Your objective> Beginning at the line that contains "Gehirnjogging (61, 207)", write out each remaining line of the entries below exactly as it stands.

Information START

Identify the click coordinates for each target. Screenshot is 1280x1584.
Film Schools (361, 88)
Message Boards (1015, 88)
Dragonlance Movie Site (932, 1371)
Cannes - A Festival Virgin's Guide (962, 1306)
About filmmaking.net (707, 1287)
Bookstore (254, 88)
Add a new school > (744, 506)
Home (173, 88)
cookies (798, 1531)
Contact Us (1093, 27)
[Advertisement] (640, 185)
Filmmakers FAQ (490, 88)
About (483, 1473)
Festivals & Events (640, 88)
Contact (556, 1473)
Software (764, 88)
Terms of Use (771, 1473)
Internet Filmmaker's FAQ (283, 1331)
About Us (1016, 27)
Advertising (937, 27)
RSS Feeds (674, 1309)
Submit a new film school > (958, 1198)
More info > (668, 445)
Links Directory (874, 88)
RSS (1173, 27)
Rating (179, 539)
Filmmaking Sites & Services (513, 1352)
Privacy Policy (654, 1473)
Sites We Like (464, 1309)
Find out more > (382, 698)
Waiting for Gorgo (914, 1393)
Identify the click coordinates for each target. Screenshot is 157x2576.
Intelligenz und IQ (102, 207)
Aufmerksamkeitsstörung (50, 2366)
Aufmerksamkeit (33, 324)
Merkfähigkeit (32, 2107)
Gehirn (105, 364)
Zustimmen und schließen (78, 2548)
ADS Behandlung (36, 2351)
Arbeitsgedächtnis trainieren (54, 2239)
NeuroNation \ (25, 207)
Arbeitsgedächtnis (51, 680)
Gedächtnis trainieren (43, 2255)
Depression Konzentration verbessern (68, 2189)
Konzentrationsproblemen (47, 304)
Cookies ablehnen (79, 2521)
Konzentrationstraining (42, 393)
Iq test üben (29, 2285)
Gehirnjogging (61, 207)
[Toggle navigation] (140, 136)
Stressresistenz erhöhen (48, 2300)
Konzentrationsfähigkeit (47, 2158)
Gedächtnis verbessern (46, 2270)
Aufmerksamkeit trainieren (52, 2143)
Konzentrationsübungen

Information END

Solution>
Gehirnjogging (61, 207)
[Toggle navigation] (140, 136)
Stressresistenz erhöhen (48, 2300)
Konzentrationsfähigkeit (47, 2158)
Gedächtnis verbessern (46, 2270)
Aufmerksamkeit trainieren (52, 2143)
Konzentrationsübungen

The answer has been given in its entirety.